An usually sunny evening last week saw me visit the National Portrait Gallery to see their current ‘Glamour of the Gods’ exhibition. On Thursday and Friday evenings, the gallery is open until 9pm as part of their ‘Late Shift’ concept. After arriving early, we had the chance to look round the BP portrait prize show, which contained work by some seriously talented artists and portraits which were slightly less engrossing. Nevertheless, a great start to a perusal of the main event, for me at least.
‘Glamour of the Gods’ is a surprisingly small exhibition, but one that does its job perfectly. The portraits present a beautiful and lingering impression of some of Hollywood’s most illuminating stars from the 1920s to the 1960s. The women and men in the predominantly black and white showcase have become icons not just of the screen but in the worlds of fashion, beauty and art.
We are the privileged viewers of a portrait of Mary Pickford which was later published in US Vogue in 1920. Clark Gable and Joan Crawford’s chemistry dazzles, bouncing around the eggshell blue walls of the exhibition room. Vivien Leigh oozes the poise which is decidedly un-Blanche. It’s all here, and both lovers of cinema and filmic amateurs will appreciate what the pictures represent.
The blurbs that sit beside the images offer a more rounded, telling story. They convey the youth of the actors and actresses and the pressures that they faced in the roles that defined them.
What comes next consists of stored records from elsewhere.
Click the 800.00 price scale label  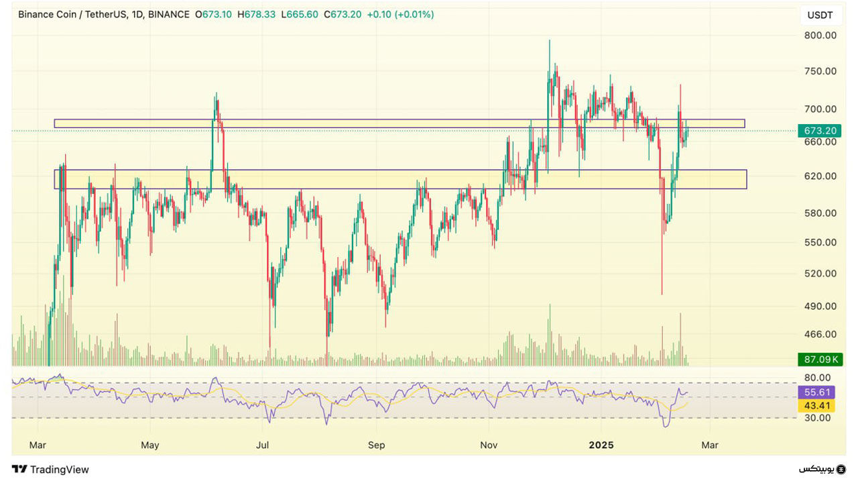click(820, 36)
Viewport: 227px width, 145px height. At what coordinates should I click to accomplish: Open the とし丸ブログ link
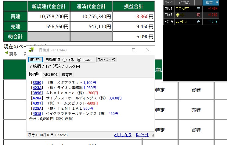123,135
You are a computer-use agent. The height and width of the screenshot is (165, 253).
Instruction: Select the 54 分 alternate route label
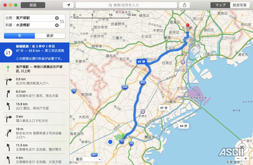183,126
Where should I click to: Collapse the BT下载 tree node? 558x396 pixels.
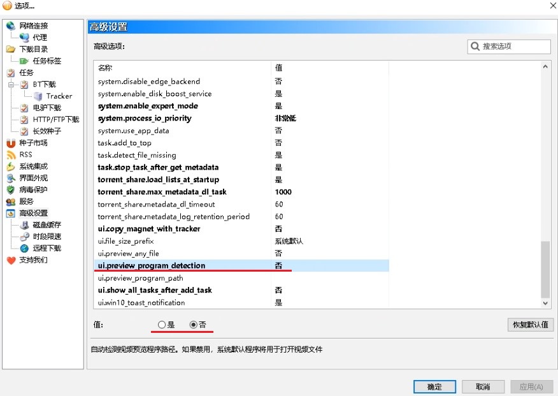click(x=11, y=85)
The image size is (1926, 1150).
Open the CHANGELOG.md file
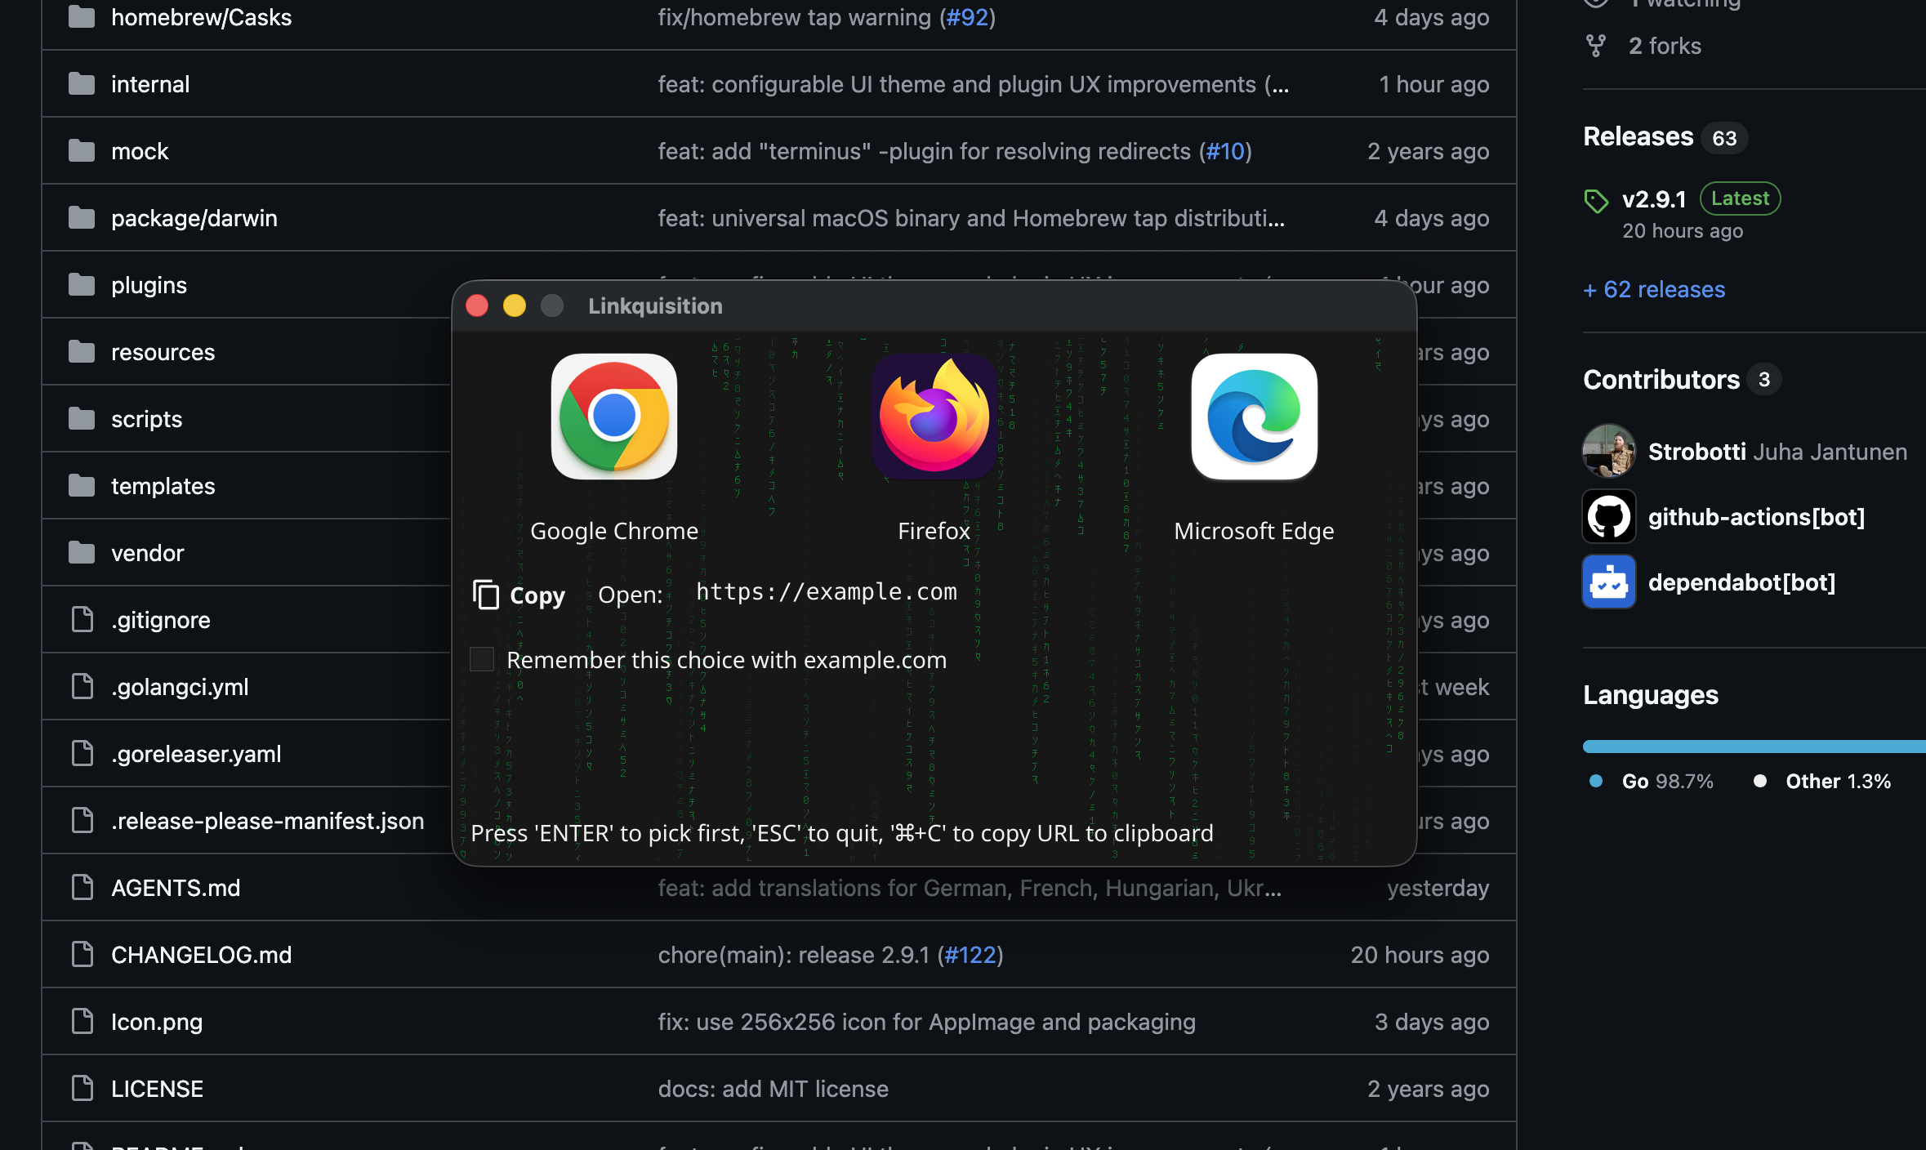[x=201, y=955]
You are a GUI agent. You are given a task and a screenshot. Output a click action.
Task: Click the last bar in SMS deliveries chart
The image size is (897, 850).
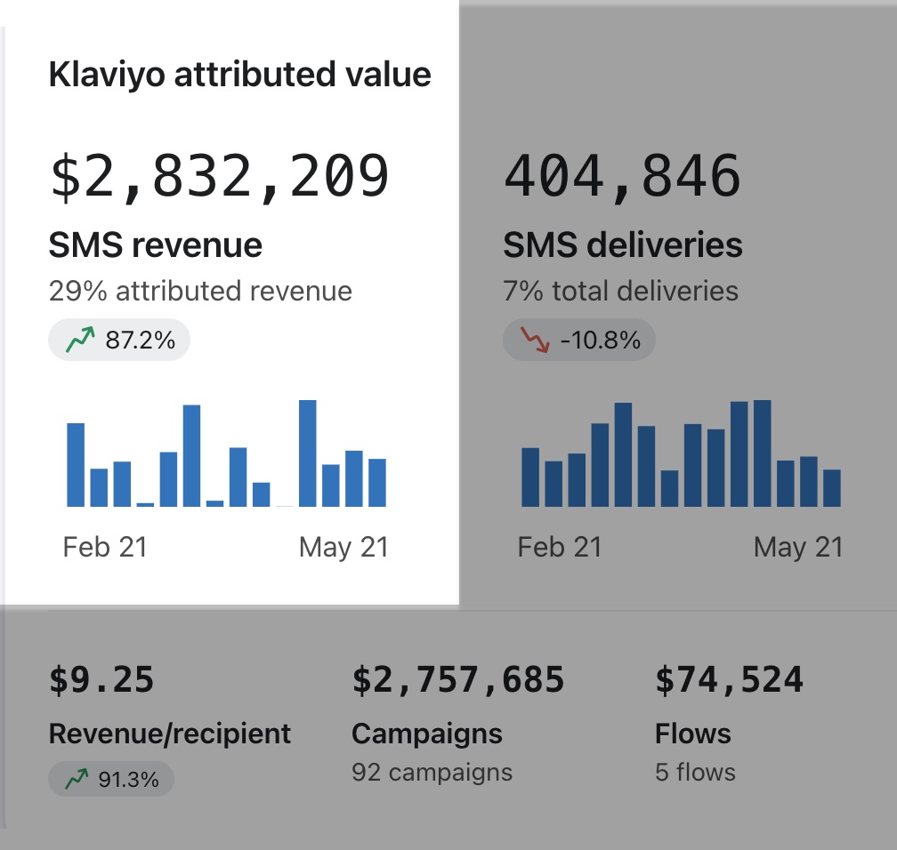pyautogui.click(x=832, y=488)
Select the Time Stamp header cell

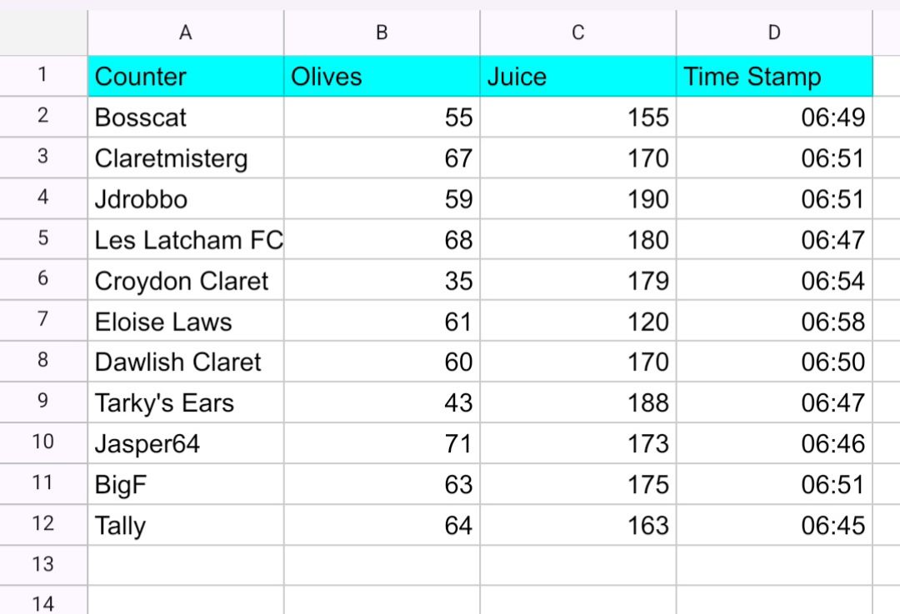coord(774,77)
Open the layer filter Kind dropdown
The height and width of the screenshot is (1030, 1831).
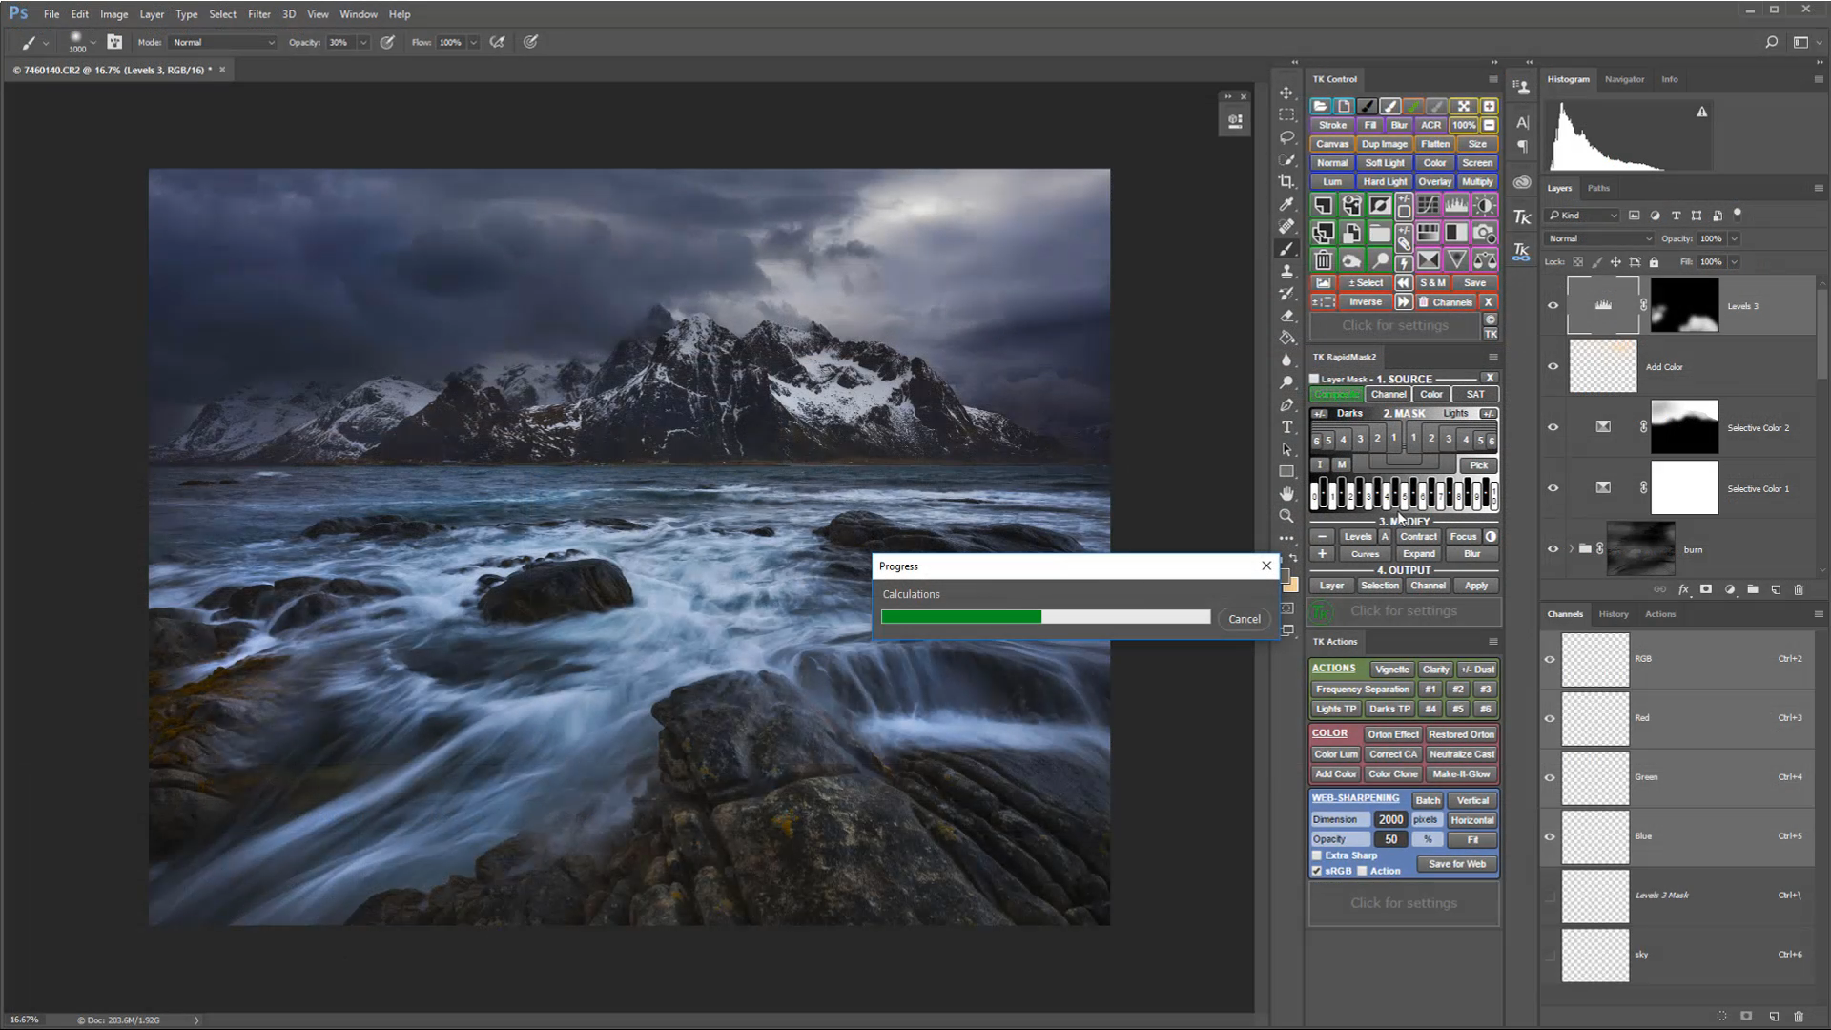click(x=1584, y=216)
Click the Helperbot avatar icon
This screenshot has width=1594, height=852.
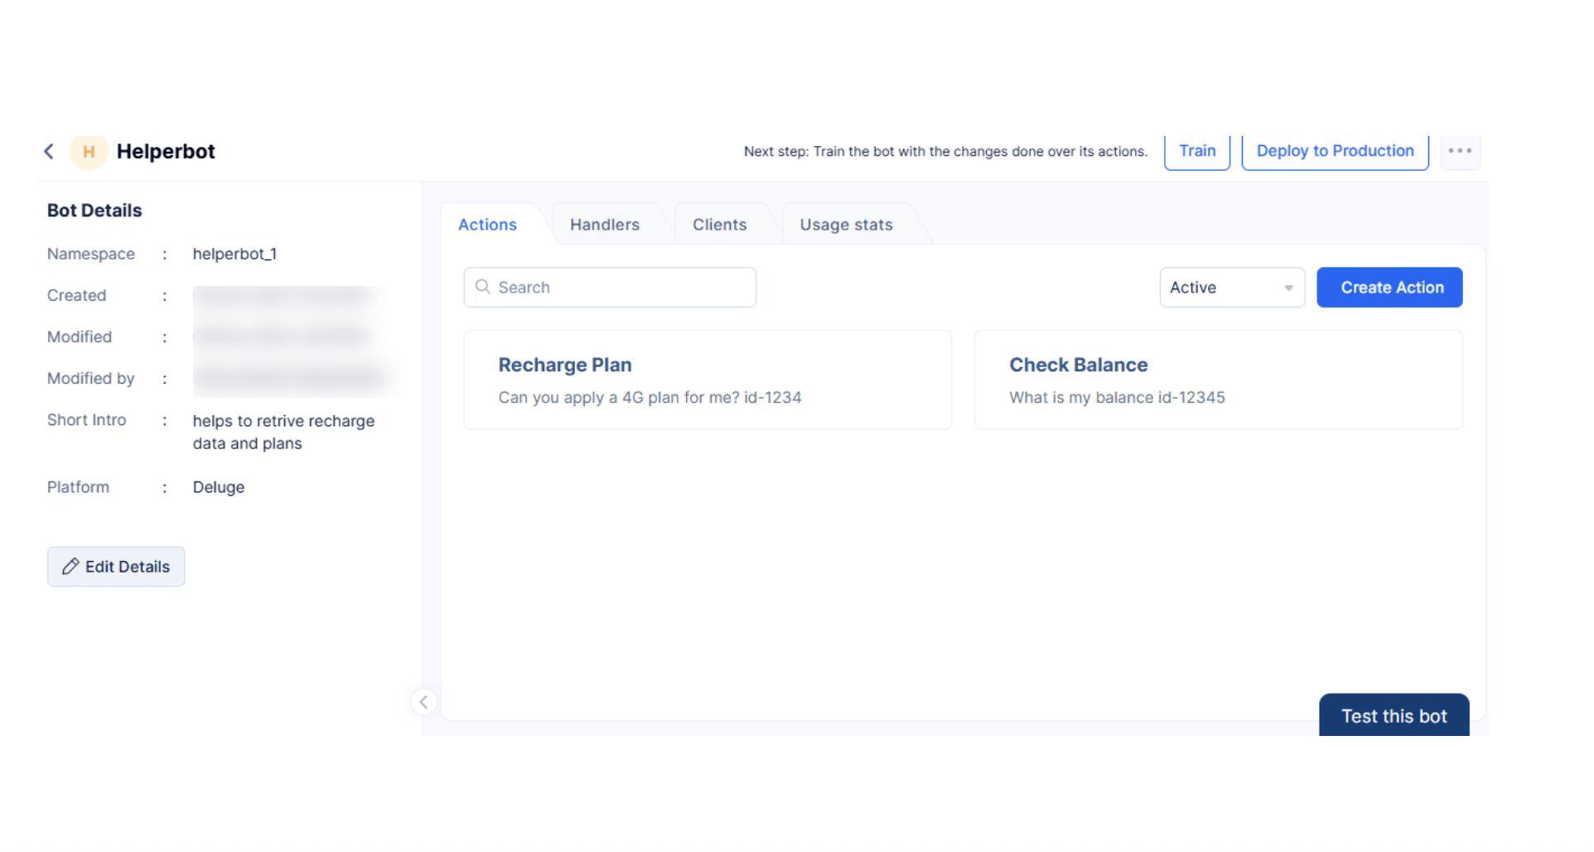[89, 152]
What shone through to me though was the pointed synthesis between sex and vulnerability- the fear and the longing in the eyes of the female actresses. My only criticism of this exhibition is in its title. This isn’t about glamour, but about sex. And no portrait demonstrates that better than Ernest Bachrach’s image of Marilyn Monroe. Captured whilst filming Clash by Night in 1952, Monroe couldn’t appear less glamourous or more coquettish.